16 September 2009
- RSIS
- Publication
- RSIS Publications
- CO09093 | Imagining the Future: The World in 2020
Commentary
Crystal ball gazing into the future has become a trend. Many projections however tend to look too far ahead. What will the world look like in 2020?
OVER THE past year, economies around the globe have dipped into recession and the confident view of continuing economic growth has been replaced by the spectre of another great depression. Amidst the doom and gloom, I have found that there is considerable interest in projections of the future. Having sat through many an assessment of the ‘World in 2050’, I have become increasingly sceptical of such long-term assessments.
They often seem to project into the future current trends without looking at the capacity of societies to change outcomes through mitigation and adaptation as well as through revolutionary breakthroughs. Perspectives which use a five- or ten-year horizon appear more grounded in reality. This has led me into my own effort at crystal ball gazing in the field of international affairs.
End of the Anglo-Saxon Model?
First, there is general consensus on the continuing rise of emerging powers such as China and India as well as the resurgence of Russia. By 2020, China will be on the way to becoming the world’s second largest economy. India will grow at a steadier pace. Russia will re-emerge because of its oil and mineral resources. Brazil, Iran, Indonesia and Turkey will be more influential if economic growth and political stability can be sustained over the next decade. Although the United States will be the leading global power, the unipolar moment of American dominance has passed and the US will exercise global leadership only if it can encourage action by a coalition of powers. While no state will directly challenge the US for global leadership, we can expect rising powers such as China to be increasingly influential in states and regions surrounding them as well as in regions such as Africa which have felt neglected by the US since the end of the Cold War.

+++

• **Directive**: Reproduce the passage of the commentary on the world in 2020 from "OVER THE past" to "such long-term assessments.".

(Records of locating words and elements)
+++

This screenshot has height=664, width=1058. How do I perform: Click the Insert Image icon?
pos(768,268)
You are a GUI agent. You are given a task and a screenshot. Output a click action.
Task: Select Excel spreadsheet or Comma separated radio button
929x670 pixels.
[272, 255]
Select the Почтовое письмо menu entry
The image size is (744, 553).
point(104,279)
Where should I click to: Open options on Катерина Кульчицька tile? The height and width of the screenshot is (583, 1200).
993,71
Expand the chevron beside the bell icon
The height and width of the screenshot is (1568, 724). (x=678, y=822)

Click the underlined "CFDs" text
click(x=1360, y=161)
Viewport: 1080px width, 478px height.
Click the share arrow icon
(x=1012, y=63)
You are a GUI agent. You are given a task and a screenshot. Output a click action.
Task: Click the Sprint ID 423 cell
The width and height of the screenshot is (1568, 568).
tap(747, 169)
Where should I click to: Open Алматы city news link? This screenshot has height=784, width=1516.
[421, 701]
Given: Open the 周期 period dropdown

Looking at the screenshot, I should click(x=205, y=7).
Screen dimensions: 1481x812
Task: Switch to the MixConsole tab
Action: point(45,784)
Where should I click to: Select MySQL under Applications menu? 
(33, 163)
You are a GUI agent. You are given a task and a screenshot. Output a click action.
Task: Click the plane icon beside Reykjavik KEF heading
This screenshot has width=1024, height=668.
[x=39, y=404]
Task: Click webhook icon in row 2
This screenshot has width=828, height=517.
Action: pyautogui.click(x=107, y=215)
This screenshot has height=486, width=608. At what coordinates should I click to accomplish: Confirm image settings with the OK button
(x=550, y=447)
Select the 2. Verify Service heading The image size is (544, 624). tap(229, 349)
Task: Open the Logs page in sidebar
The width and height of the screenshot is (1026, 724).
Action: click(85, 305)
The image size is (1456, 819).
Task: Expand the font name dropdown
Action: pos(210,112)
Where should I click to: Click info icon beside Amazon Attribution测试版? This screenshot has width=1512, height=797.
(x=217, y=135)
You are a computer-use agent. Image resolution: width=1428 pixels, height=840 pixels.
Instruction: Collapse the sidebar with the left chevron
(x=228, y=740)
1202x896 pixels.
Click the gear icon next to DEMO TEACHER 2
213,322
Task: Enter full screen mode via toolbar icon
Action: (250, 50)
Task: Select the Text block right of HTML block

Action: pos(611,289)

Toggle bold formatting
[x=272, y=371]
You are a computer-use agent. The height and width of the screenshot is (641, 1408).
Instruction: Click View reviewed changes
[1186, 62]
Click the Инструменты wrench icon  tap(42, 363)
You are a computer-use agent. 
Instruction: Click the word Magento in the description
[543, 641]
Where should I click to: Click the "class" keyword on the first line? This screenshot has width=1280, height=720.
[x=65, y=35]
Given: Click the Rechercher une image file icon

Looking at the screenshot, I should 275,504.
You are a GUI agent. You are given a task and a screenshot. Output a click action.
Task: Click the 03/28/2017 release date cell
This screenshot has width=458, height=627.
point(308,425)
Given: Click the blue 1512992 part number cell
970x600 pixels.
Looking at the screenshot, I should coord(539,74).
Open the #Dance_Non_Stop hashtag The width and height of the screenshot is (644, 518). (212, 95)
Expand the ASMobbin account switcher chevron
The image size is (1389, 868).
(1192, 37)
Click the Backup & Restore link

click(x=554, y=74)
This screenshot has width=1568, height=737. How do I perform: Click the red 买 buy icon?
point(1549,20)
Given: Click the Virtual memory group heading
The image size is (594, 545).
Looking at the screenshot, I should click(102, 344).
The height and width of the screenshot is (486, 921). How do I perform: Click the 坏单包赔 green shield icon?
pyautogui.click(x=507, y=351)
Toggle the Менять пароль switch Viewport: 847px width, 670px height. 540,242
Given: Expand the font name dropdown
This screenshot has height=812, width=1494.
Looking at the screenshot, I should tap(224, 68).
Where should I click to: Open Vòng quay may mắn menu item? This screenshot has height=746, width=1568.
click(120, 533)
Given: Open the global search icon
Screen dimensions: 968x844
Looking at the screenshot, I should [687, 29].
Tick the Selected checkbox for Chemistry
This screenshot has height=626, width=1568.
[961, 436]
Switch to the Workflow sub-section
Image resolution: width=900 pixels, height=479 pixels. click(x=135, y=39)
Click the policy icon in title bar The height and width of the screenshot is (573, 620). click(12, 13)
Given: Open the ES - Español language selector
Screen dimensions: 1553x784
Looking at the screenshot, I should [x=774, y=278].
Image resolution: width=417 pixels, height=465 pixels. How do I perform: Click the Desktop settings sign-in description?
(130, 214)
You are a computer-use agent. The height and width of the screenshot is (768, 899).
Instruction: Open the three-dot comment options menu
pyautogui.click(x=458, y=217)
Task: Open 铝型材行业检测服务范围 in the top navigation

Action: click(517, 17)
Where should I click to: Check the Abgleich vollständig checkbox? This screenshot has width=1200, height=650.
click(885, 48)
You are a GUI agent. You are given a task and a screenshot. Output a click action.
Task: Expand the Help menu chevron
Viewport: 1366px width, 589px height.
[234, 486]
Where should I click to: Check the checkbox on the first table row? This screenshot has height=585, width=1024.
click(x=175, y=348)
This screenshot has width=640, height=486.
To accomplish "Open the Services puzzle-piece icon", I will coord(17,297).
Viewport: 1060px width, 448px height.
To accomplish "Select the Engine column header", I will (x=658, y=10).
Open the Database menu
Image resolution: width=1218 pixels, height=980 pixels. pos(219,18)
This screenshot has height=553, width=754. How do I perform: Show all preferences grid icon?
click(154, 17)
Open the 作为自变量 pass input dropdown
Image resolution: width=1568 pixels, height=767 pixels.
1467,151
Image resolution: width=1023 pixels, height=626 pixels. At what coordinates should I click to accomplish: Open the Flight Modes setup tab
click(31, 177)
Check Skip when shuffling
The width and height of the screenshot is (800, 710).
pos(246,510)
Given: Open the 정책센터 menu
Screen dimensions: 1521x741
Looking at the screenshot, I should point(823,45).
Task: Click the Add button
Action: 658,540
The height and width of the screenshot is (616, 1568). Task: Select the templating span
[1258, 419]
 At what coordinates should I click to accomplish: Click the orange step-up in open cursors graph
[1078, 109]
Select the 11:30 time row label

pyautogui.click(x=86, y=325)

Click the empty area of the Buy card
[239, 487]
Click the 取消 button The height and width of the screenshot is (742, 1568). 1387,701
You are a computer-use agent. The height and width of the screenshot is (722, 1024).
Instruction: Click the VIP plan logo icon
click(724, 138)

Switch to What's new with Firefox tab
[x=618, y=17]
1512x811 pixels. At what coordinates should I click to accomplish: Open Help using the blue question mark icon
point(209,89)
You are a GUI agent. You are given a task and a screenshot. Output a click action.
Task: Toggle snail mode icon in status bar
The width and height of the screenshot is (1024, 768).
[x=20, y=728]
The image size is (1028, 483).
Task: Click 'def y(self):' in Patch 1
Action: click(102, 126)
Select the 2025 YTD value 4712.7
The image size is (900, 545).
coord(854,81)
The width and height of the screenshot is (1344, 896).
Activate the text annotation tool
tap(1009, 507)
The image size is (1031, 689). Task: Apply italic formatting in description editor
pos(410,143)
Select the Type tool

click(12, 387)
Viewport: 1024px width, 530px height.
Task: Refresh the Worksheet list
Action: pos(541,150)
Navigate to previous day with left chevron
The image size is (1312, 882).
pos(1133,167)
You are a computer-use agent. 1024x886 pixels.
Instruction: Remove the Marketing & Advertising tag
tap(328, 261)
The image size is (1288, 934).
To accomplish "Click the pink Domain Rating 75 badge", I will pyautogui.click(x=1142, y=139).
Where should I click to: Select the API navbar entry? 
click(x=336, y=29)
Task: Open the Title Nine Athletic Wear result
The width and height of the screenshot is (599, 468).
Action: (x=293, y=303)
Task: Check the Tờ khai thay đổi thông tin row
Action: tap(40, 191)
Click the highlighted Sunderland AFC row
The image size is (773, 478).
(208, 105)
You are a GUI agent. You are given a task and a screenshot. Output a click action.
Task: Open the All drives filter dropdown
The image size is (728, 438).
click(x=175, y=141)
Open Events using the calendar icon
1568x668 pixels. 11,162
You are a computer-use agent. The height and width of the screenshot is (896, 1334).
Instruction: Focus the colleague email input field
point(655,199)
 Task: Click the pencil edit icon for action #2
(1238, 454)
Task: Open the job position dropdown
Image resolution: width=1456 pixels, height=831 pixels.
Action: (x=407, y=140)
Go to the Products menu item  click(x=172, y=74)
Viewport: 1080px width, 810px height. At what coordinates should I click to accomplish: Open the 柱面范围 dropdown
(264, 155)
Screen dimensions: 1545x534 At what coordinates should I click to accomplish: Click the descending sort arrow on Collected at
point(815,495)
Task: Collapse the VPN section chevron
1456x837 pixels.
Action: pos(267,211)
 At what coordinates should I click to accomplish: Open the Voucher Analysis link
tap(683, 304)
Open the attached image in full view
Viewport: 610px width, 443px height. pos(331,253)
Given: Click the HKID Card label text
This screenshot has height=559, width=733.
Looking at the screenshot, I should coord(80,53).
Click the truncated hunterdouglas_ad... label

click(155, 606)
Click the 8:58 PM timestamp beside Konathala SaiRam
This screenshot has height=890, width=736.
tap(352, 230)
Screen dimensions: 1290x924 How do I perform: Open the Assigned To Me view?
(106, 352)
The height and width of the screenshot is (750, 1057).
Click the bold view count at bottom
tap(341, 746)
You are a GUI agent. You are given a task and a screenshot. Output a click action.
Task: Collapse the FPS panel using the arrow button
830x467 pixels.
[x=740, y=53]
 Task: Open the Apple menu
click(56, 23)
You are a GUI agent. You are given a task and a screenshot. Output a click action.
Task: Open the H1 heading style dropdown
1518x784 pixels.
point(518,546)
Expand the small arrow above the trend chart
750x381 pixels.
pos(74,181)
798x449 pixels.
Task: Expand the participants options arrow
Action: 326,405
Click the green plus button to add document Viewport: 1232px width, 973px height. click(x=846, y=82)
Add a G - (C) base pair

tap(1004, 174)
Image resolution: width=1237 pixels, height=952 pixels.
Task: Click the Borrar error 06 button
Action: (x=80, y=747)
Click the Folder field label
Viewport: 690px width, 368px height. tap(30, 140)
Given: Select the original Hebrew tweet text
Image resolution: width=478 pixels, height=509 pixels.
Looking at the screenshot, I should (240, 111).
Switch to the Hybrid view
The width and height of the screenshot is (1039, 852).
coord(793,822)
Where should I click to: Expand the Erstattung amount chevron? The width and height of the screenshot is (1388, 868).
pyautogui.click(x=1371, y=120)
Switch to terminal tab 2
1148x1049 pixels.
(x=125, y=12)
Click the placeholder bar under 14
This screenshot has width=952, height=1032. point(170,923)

+++

• **Final answer**:
OVER THE past year, economies around the globe have dipped into recession and the confident view of continuing economic growth has been replaced by the spectre of another great depression. Amidst the doom and gloom, I have found that there is considerable interest in projections of the future. Having sat through many an assessment of the ‘World in 2050’, I have become increasingly sceptical of such long-term assessments.